After separating from the mother ship, the Cupid’s Arrow probe will dip into Venus’s atmosphere below the homopause to measure the planet’s noble gases - inert elements that can provide insight into a planet’s history. These atmospheric samples will be processed by a quadrupole ion trap mass spectrometer developed by the Cupid’s Arrow instrument team. With sufficient analysis, these measurements can help scientists map out the planet’s evolution and compare it with Earth’s. Some parameters of interest are the original supply of volatiles from the solar nebula, the delivery of volatiles by asteroids and comets, the escape rate of planetary atmospheres, and the degassing of the interior.
Lightsey’s group will design the probe’s structure using 3D-printed additive manufacturing (AM) techniques that have been developed in his research lab for space applications.
“We have used 3D-printed technology to build systems like cold gas thrusters for other interplanetary small satellites. Here, we are exploring 3D-printing the probe’s structure, which will enable us to do some creative things mechanically,” Lightsey says.

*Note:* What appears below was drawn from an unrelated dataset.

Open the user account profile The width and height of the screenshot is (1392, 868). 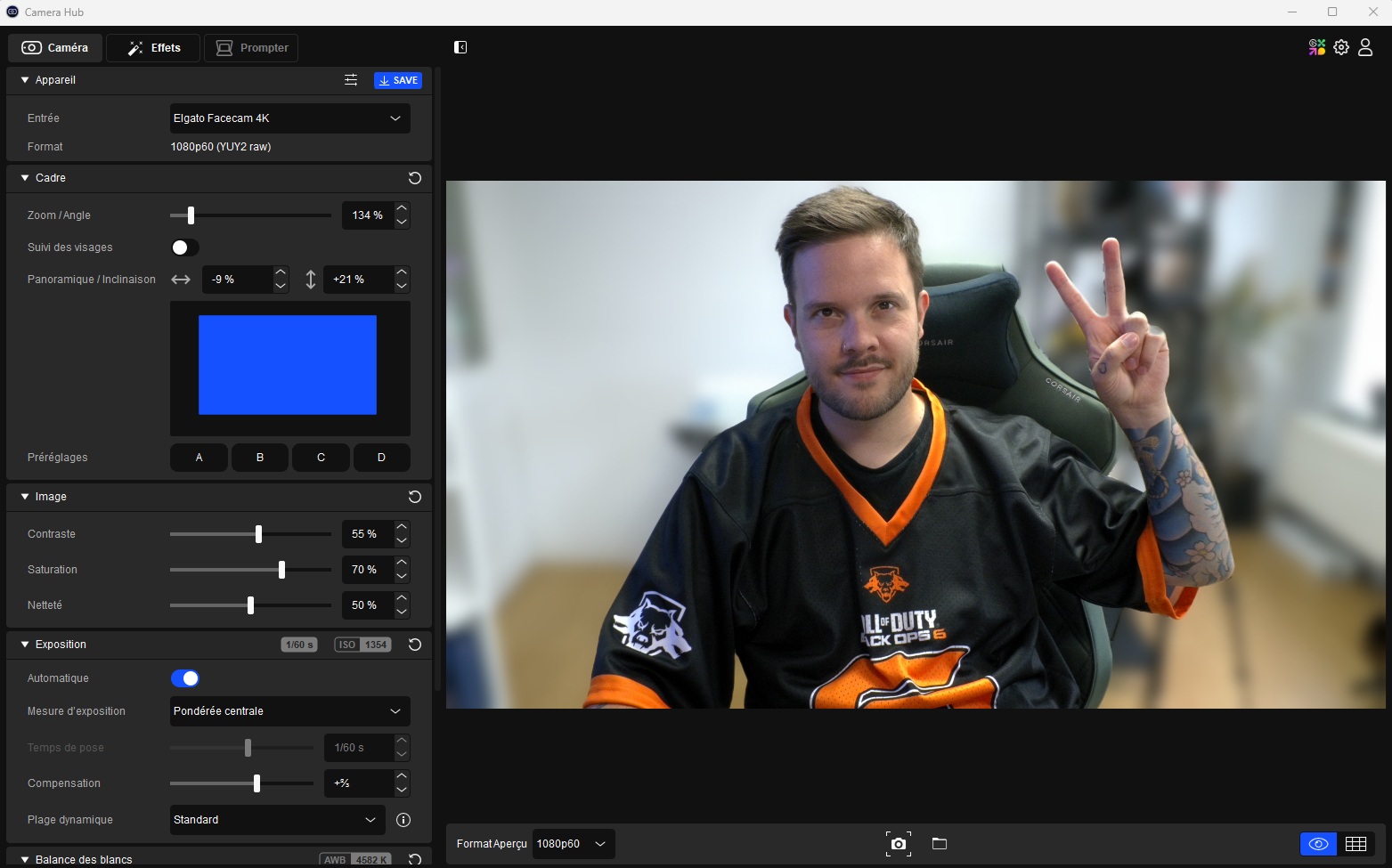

“The probe has to survive an extreme environment of heat and pressure as it flies through Venus’s atmosphere, and 3D-printing gives us some new ways to improve its performance.”
Lightsey believes that the Cupid’s Arrow mission concept could become a technology pathfinder for the exploration of other planetary atmospheres, such as Titan, the largest moon of Saturn. For now, however, the team is focusing on the engineering tasks of Cupid’s Arrow: devising the vehicle’s trajectory, designing an AM satellite that can handle Venus’s atmosphere, and creating a communication platform to transmit the data back to Earth.
“There is a lot to learn from Venus’s atmosphere. Cupid’s Arrow can help us find answers like how much cometary bombardment Venus experienced, and how that affected the way Venus evolved as a planet,” Lightsey observed.
“It is also an example of enabling new science by leveraging an existing space mission at a fraction of the cost of a completely new mission.”